== EXERCISE DIRECTIONS ==
Please pick up the passage below on locking on Types and strings across AppDomains and continue it from its last sentence.

Most people don’t intuitively understand the why behind not locking on Types and Strings. I’ll leave the public type discussion off the table for this post.

The Reasons

To understand why this is problematic, first you have to understand that we share objects across ADs. And you need to understand when we do it. Various Reflection bits and bytes—such as instances of the Type class—are one such case, when they refer to a domain neutral assembly. mscorlib always gets loaded domain neutral, for example; other assemblies can fall into this category too, based on Hosting policies. Interned strings are also shared across ADs, so a “Hello, World” literal in AD #A is the same precise object as that “Hello, World” in AD #B in the same process. All of the above are called cross-AD bled objects or AD-agile instances, something discussed in reasonable detail here.

A conclusion that you can make right away is that locking on an object shared across ADs #A and #B can interfere with each other, even if it’s only by coincidence. Subtle timing oddities might arise—including starving another AD’s completely unrelated opaque body of code for a seemingly unknown reason—but in many cases the effects won’t be so catastrophic. And in some rare situations it might even be intentional. But let’s take it a step further.

Next, you need to know a little about how we perform AD unloads. If you want to know a lot about this, go read Chris’s excellent post on the subject (the same as above). But I will try to summarize, and in doing so will paint a naïve picture of the world. During ordinary AD unloads we are careful to ensure that threads are unwound in an orderly fashion. That is to say, finally blocks lexically surrounding the instruction pointer are run, and of course objects in that AD are given a chance to run their Finalizers. This happens because a ThreadAbortException is generated at the current point of execution in each thread which actively has a stack in the AD.

Assuming you’ve written your code to use a lock statement (or at least to release the Monitor in a finally block), this orderly thread unwinding permits you to release any locks held. You may catch a Thread Abort, but it is a so-called undeniable exception, meaning it will be reraised at the end of your catch blocks. This is quite visible during an ordinary unload. And of course, Aborts are suspended in the case that you’re in a CER, unmanaged chunk of code that isn’t polling for aborts, a finally block, and so on. Lastly, if you see an Abort happen when your code holds a Monitor, you can be assured the entire AD is being ripped—not just a single Thread; this assumption is safe because we work with Hosts (via Begin- and EndCriticalRegion) to let them know when the whole AD could become corrupt as the result of a single ThreadAbort.

== DATASET EXTRACT ==
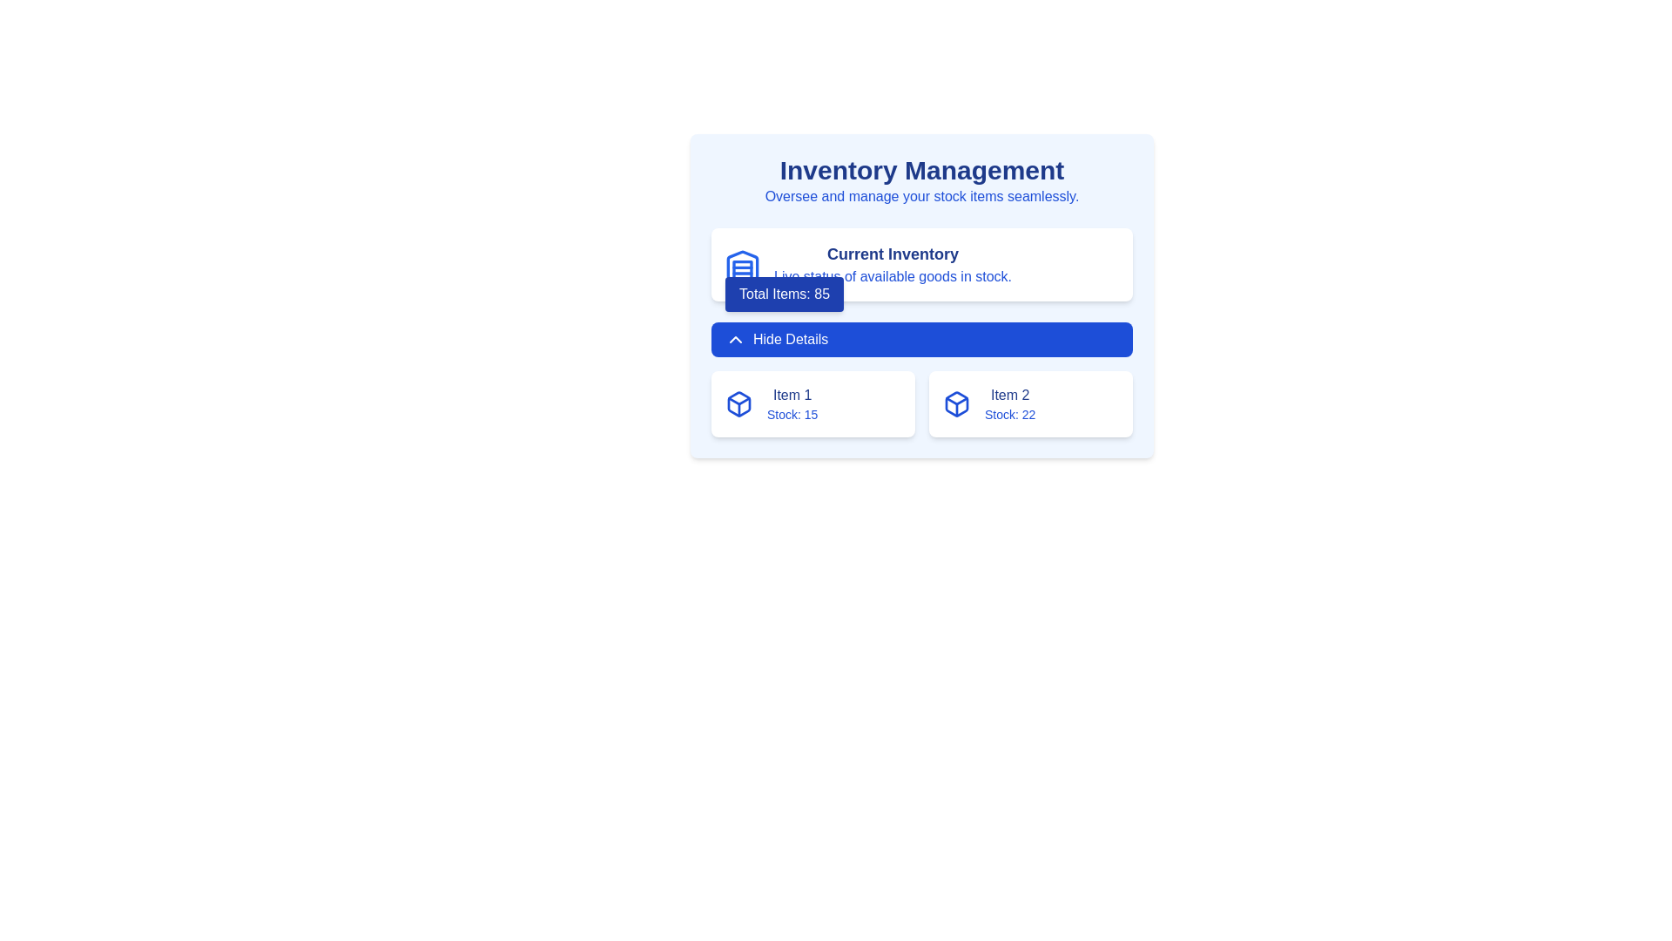 Image resolution: width=1672 pixels, height=941 pixels. I want to click on the text label displaying 'Item 2' in bold blue font and 'Stock: 22' located in the lower right corner of the card with a white background, so click(1010, 403).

== WRITTEN ANSWER ==
But if you piss SQL Server off by taking too long in one of your finally blocks (for example), it will get a tad snippy. Specifically, it can respond by escalating to a rude AD unload. A rude unload does not tear the AD down by injecting ThreadAbortExceptions and enabling them to percolate back to the top of the call-stack. Rather, it rips it down very aggressively, bypassing lexically relevant finally blocks, only giving a best effort attempt at running CERs, and executing critical finalizers (CFOs) only. Of course, this isn’t nearly as aggressive as a P/Invoke to kernel32!TerminateProcess, but it’s not quite as polite as an ordinary unload.

This means, as a very specific example, that a finally block wishing to execute Monitor.Exit won’t even get run. And if the Exit doesn’t run, that Monitor will be permanently left stamped with the Thread’s ID as the owner. But the Thread has gone bye-bye. Orphaned. Until you’ve created 4,294,967,295 threads such that the Thread IDs wrap around and the old ID gets assigned to a new Thread, and that thread spuriously decides to Exit the Monitor without acquiring it first, your system is going to be locked up for a bit. In other words, deadlocked.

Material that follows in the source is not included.